El presidente Donald J. Trump reflexionó sobre la vida y el legado del senador Lindsey Graham tras su repentino fallecimiento. Trump describió a Graham como un amigo cercano y elogió su instinto político, su valentía y su dedicación a la nación. Calificó la pérdida como algo profundamente personal, diciendo que Graham era como un miembro de la familia y que su partida fue difícil de aceptar. Trump recordó su última conversación con Graham y expresó su profunda tristeza, señalando que creía que Graham se encontraba bien tras una llamada reciente.
Trump destacó la apasionada defensa de Graham a Brett Kavanaugh como uno de sus mejores momentos en el Senado, calificándolo como un momento cumbre en la historia del Senado. Comentó que el apoyo sincero de Graham desempeñó un papel crucial en esa situación, describiendo a Kavanaugh como una persona fuerte que fue tratada injustamente por los demócratas.

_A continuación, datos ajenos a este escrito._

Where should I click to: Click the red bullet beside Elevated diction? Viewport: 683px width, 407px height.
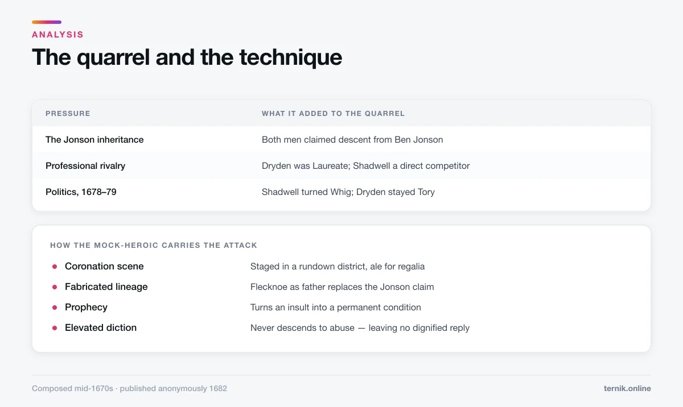pos(55,328)
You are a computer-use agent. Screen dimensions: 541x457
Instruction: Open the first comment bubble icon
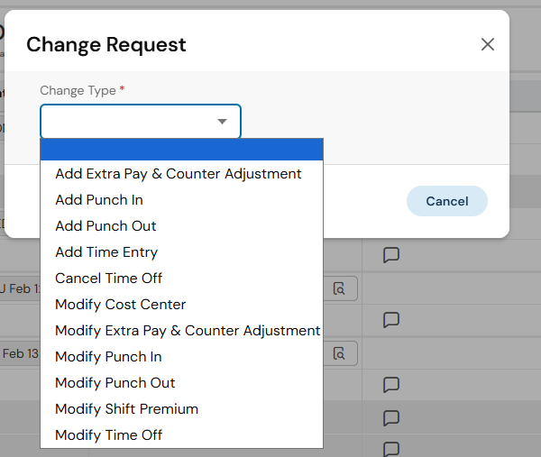[391, 255]
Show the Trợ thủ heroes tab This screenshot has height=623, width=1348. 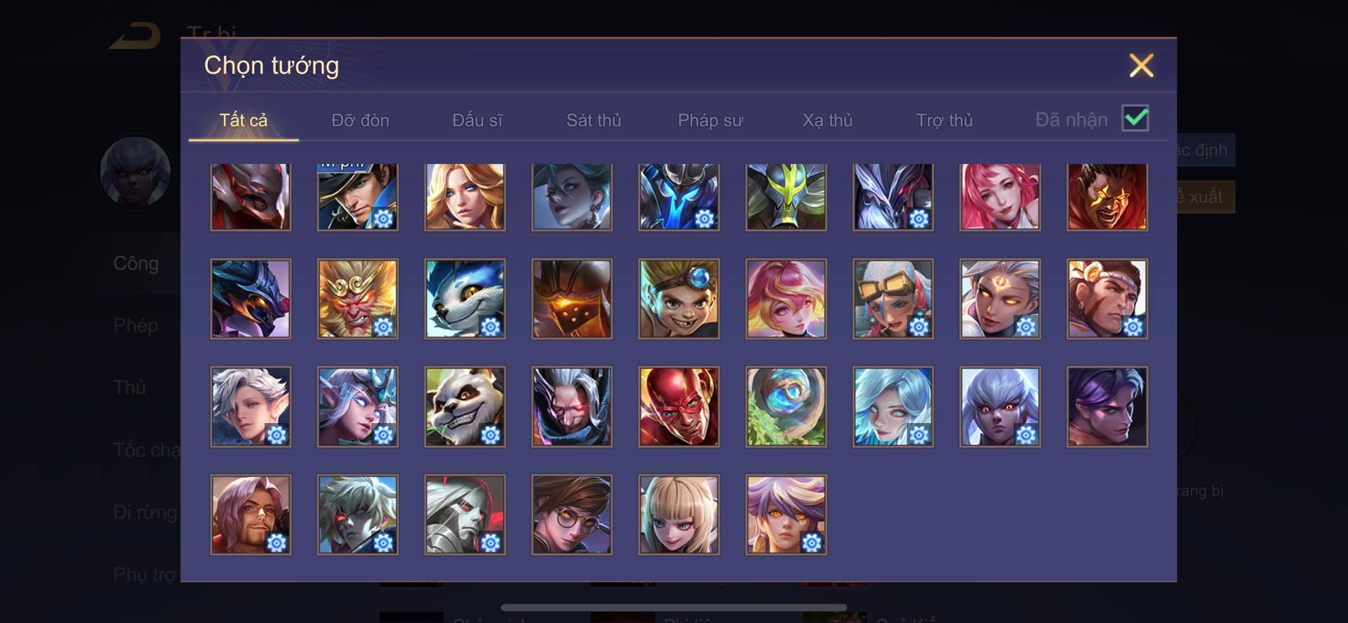click(x=945, y=120)
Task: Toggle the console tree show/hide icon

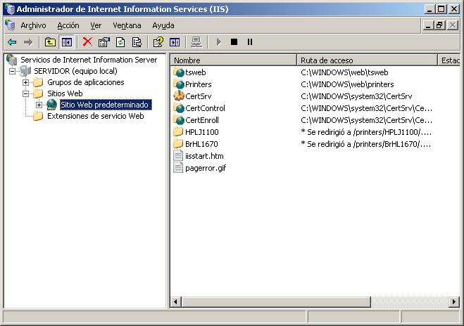Action: point(66,42)
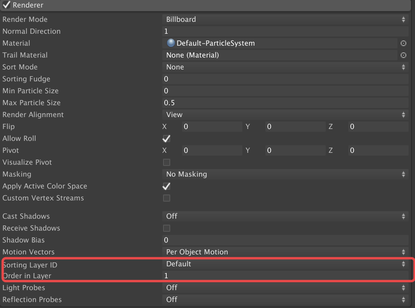Toggle the Renderer module checkbox
The image size is (415, 308).
(x=6, y=5)
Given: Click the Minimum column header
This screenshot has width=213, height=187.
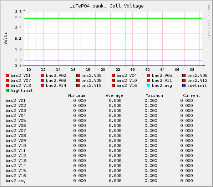Looking at the screenshot, I should point(77,95).
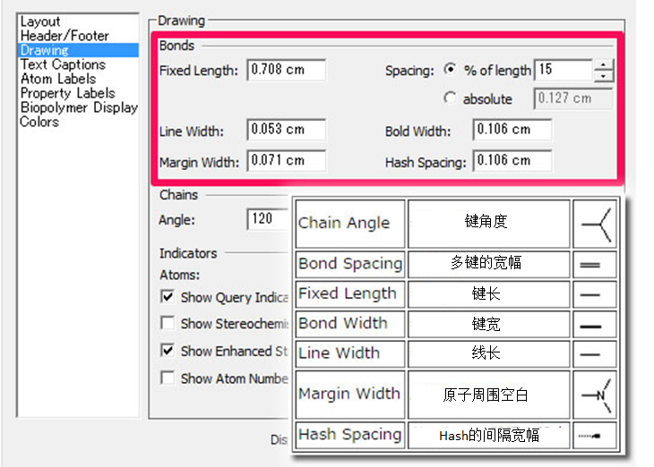The height and width of the screenshot is (467, 654).
Task: Enable the Show Stereochemistry checkbox
Action: point(168,323)
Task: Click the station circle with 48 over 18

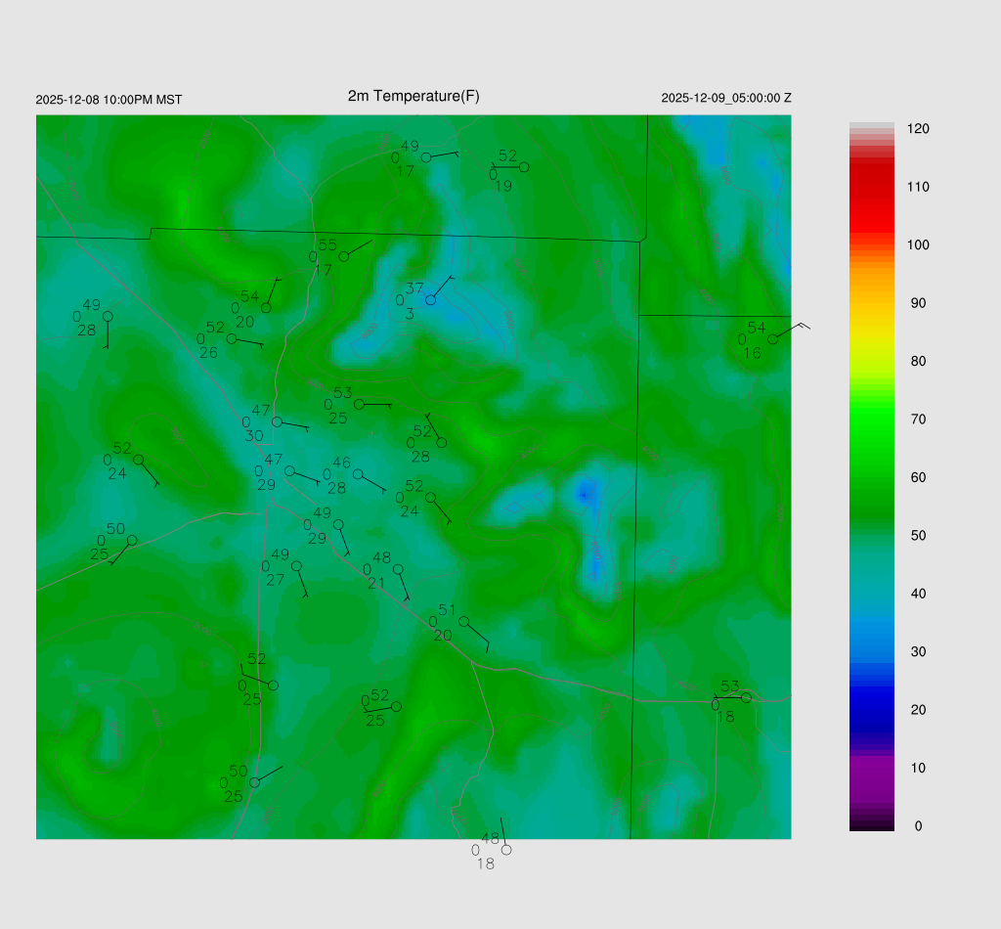Action: (x=506, y=850)
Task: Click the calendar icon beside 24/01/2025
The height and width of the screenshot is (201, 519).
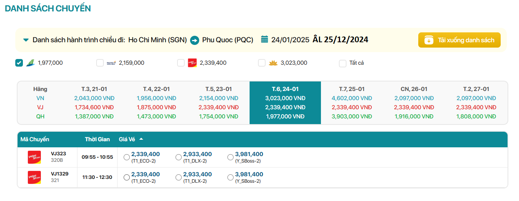Action: [264, 40]
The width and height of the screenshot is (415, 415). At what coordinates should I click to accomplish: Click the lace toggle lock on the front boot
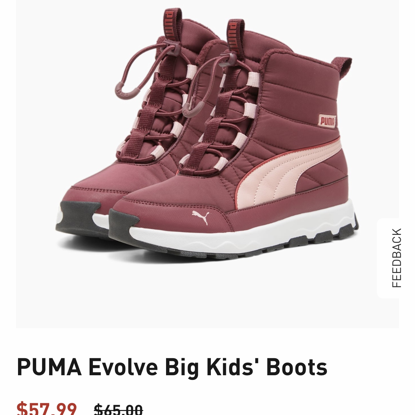[x=229, y=59]
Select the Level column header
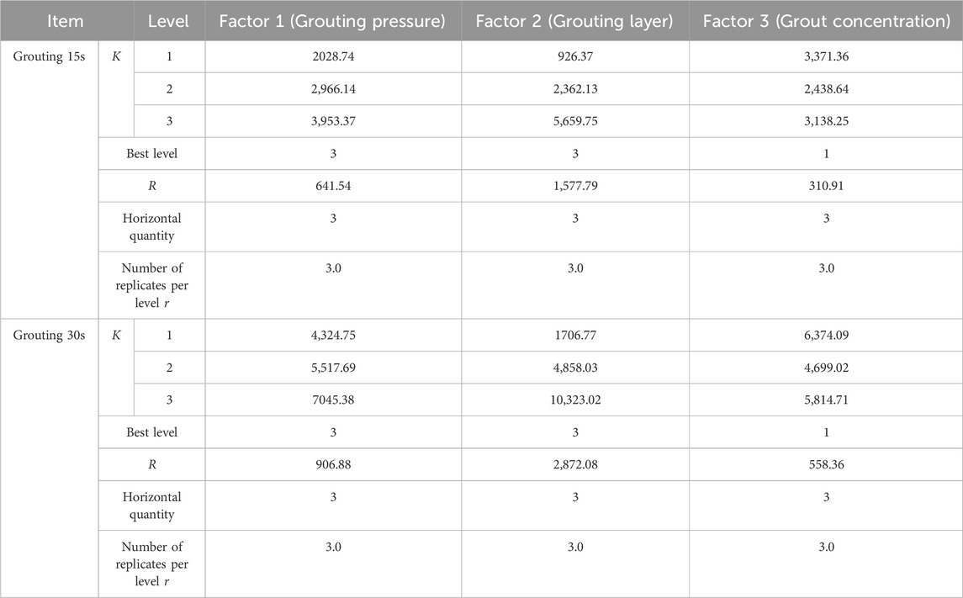The image size is (963, 598). tap(169, 21)
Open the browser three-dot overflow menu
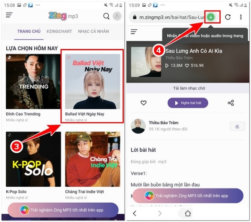This screenshot has height=222, width=251. tap(241, 17)
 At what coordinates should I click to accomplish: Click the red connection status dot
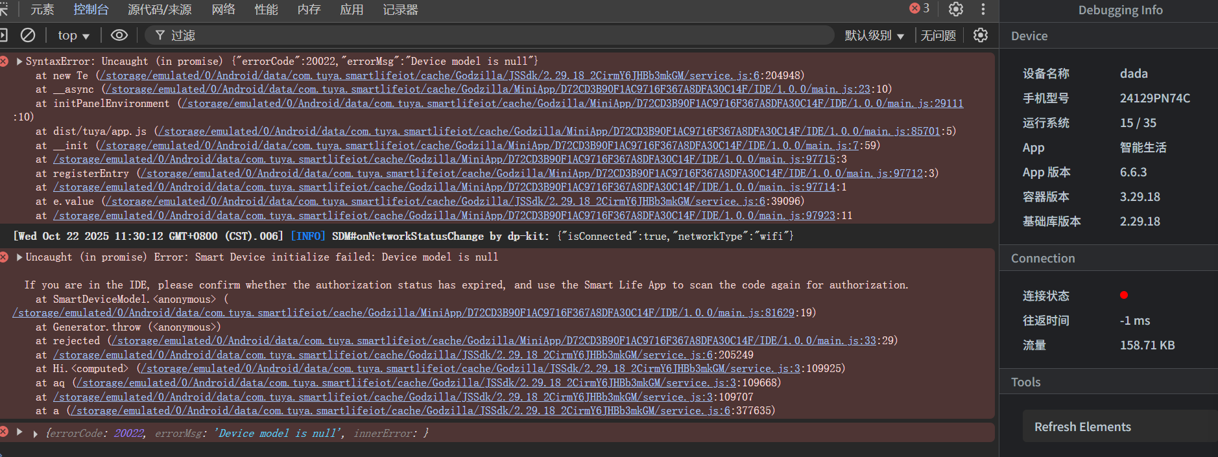(x=1124, y=296)
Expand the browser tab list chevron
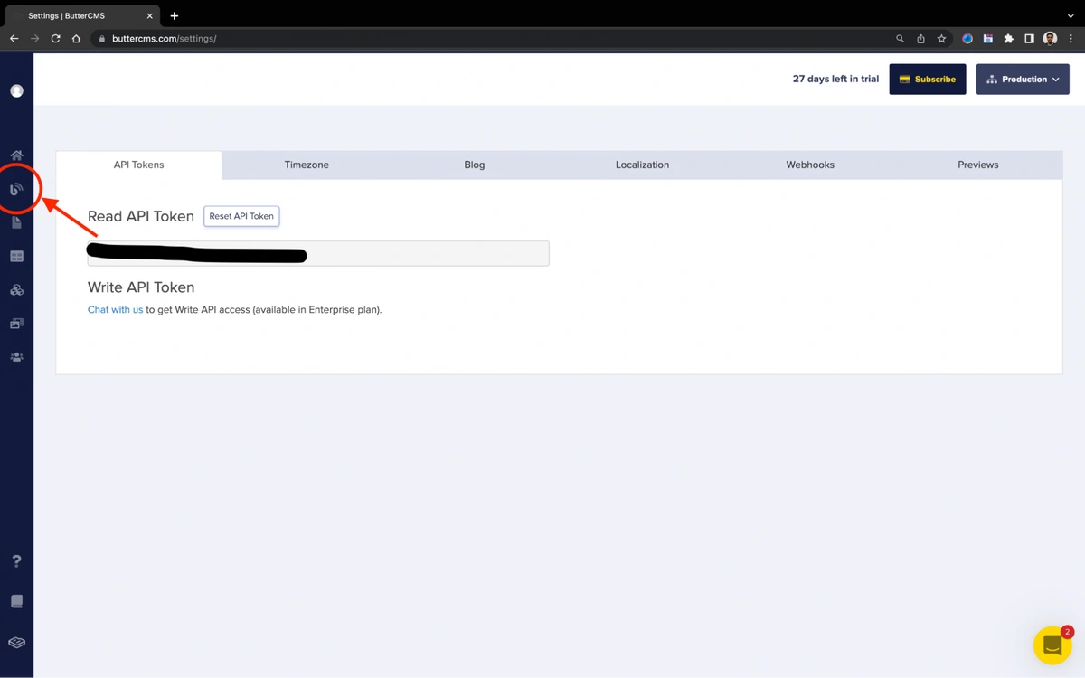The height and width of the screenshot is (678, 1085). pos(1071,16)
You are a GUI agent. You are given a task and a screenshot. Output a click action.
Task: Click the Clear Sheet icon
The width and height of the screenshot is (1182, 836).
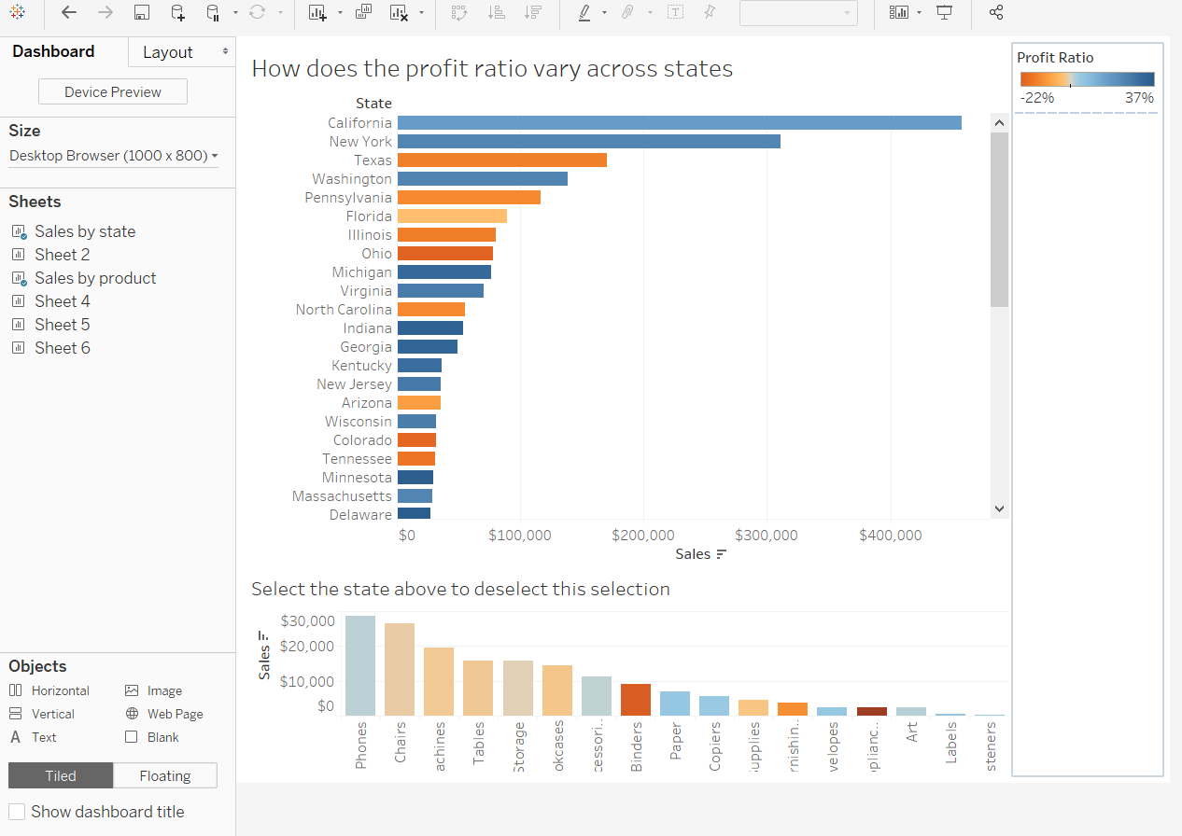(399, 12)
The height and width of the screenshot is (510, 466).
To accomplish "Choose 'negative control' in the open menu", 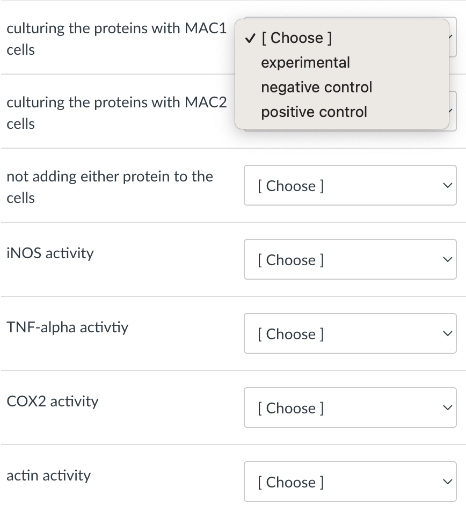I will tap(316, 87).
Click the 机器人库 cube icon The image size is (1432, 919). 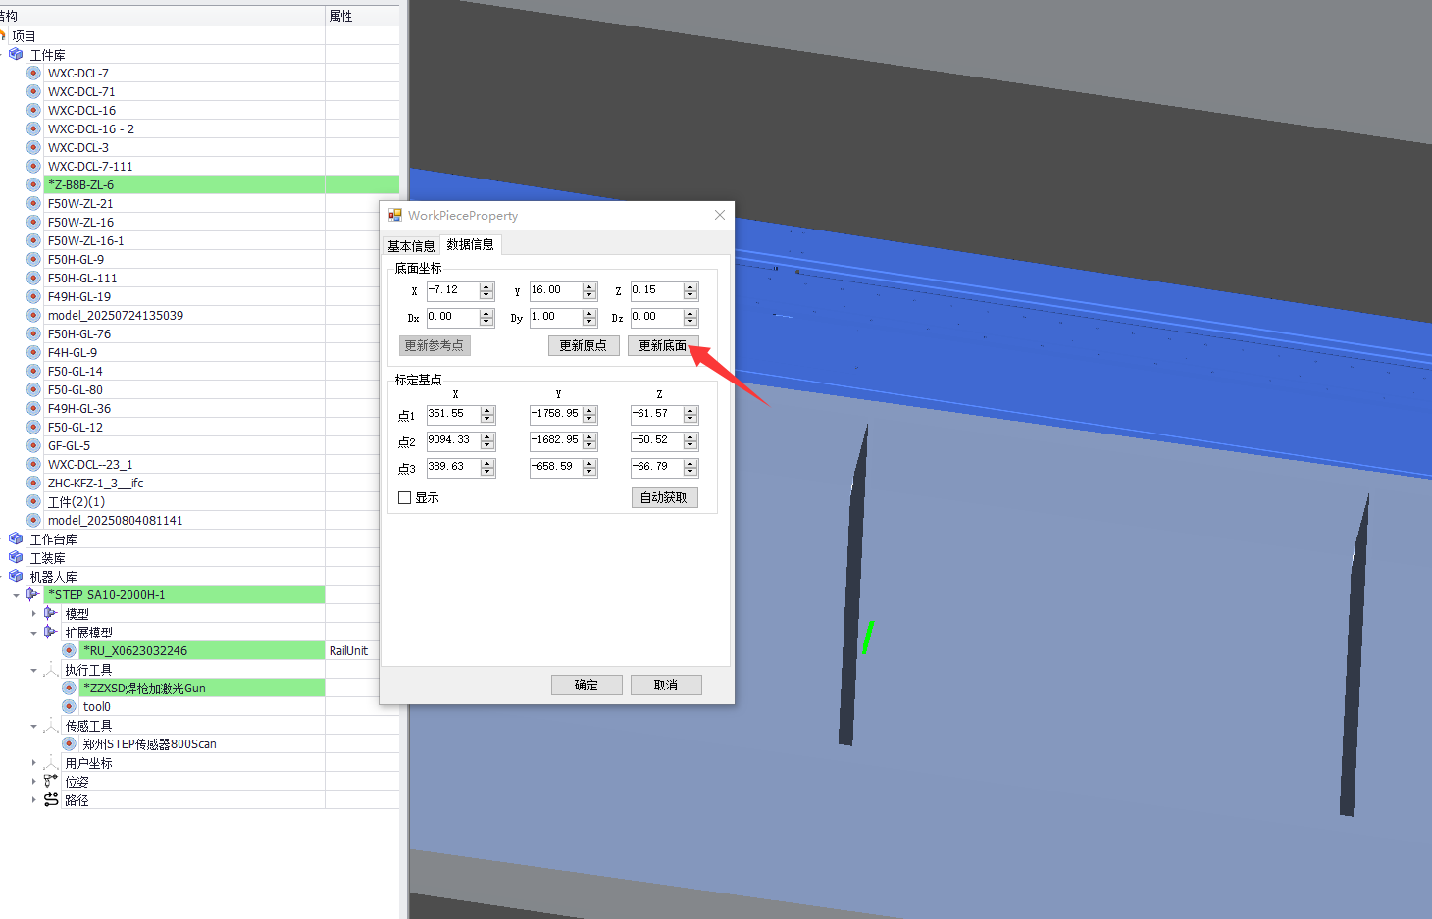(16, 576)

Además, Trump elogió las habilidades políticas de Graham, destacando su capacidad para llevarse bien con todos a pesar de su carácter duro. Lo calificó como un gran político nato, enfatizando que muchas personas no se daban cuenta de lo hábil que era.
Reflexionando sobre el legado más amplio de Graham, Trump dijo que la verdadera pérdida fue para Estados Unidos, que ha perdido a una gran persona que era amable, inteligente y dedicada a su trabajo y a su país. Trump calificó a Graham como un gran hombre y político cuya vida estuvo dedicada al servicio.